Rating: ![5 stars](http://www.reviewfocus.com/images/stars-5-0.gif) Summary: one of the best SF books this century Review: Fascinating exploration of gender, self, difference and all facets of identity. This book is a sequel to "White Queen", but I don't think the order you read them in matters. Set on earth in a future of poverty, virtual reality and a "gender" war between traditionalists and reformists. Two hundred years of a limited alien presence on earth has not improved communications or relations - the humans think the aliens can read their minds - the aliens regard science and human technology as mysticism and magic and are equally paranoid. Their is a temporary ceasefire and a massacre of the aliens, and a disabled librarian survives with a human guide who may not be trustworthy....
Rating: ![4 stars](http://www.reviewfocus.com/images/stars-4-0.gif) Summary: Hermaphroditic aliens in a war-torn world Review: This sequel to the award-winning "White Queen" takes place some years later on an earth torn by the Gender Wars or the Traditionalists versus the Reformers. Earth still accommodates the Aleutians, hermaphroditic aliens who have been lost in space aboard a huge ship-world for countless generations and have now made earth their home.

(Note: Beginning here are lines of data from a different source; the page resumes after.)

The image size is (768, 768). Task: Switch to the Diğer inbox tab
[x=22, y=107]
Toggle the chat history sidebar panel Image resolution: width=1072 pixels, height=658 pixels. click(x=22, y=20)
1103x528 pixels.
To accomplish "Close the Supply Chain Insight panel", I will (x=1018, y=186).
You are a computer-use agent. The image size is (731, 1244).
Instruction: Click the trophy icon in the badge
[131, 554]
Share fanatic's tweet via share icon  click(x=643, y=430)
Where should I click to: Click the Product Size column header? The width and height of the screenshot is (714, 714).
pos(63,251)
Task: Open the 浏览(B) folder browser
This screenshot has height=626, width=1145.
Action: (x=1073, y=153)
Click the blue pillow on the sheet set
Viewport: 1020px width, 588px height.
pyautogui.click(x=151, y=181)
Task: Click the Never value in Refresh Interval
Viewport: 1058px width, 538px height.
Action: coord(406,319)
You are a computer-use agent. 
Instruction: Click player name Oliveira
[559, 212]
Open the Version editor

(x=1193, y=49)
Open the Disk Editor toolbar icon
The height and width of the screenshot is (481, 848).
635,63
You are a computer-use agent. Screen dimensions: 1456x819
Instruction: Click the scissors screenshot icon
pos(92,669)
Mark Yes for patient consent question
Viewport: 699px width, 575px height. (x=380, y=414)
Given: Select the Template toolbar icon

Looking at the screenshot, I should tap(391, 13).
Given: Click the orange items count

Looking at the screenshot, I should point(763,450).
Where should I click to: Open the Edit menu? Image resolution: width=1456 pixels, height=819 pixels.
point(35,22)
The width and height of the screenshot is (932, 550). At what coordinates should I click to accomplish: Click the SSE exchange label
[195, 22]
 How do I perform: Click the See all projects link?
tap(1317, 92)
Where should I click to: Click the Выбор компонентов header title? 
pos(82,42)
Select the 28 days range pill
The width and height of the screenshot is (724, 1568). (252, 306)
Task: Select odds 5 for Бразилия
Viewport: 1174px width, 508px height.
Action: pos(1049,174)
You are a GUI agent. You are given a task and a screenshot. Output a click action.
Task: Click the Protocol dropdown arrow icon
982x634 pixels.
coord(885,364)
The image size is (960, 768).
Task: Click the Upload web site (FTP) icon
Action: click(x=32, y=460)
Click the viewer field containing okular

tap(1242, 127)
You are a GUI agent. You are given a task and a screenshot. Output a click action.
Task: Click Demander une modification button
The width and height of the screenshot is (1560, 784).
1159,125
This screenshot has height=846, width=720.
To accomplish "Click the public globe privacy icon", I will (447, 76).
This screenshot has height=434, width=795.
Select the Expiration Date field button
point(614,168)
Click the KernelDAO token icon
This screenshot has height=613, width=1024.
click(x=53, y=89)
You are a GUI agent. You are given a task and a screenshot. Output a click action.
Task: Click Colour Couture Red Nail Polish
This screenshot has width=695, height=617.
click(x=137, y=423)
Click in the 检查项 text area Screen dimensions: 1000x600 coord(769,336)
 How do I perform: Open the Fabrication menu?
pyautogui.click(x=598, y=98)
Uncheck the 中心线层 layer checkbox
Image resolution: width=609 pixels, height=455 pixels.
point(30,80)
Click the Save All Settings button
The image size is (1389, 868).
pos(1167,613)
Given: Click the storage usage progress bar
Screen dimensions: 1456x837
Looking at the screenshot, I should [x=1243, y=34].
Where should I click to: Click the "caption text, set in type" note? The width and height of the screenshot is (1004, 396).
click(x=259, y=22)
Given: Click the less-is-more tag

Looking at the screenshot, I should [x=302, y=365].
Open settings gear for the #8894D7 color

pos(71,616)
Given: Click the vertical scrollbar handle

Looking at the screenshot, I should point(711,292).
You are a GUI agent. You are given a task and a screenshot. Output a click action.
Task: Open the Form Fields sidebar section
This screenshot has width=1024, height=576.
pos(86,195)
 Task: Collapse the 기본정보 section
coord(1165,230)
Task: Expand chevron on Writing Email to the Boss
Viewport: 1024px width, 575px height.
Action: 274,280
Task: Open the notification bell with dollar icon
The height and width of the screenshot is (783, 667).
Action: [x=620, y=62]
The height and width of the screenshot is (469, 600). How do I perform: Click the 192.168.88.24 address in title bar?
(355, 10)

The Aleutians, whose absolute belief in reincarnation makes them immortal, at least in their own eyes, do not understand earthlings' concern with individual death, which gives them an amusingly skewed vision of war, pollution and disease.
Aleutians communicate almost telepathically through wanderers, bits of themselves which wander from one to another like lice, carrying information. Their technology is also life-based - tools created from their own cells - and they have no interest in earth technology or "dead" matter. They cannot comprehend, for instance, the earthlings attachment to the Himalayas, which the Aleutians would like to level in the interests of climate control.
The protagonists are Sidney Carton, a consciously literary fellow, who may or may not be the Aleutian ally he pretends to be, and Bella, the "isolate" Aleutian crippled among her/his own kind by a lack of wanderers and sought by all sides for reasons she does not understand. Rescued from human attack by Sidney, Bella discovers health and strength in adversity and a surprising talent for human virtual reality games.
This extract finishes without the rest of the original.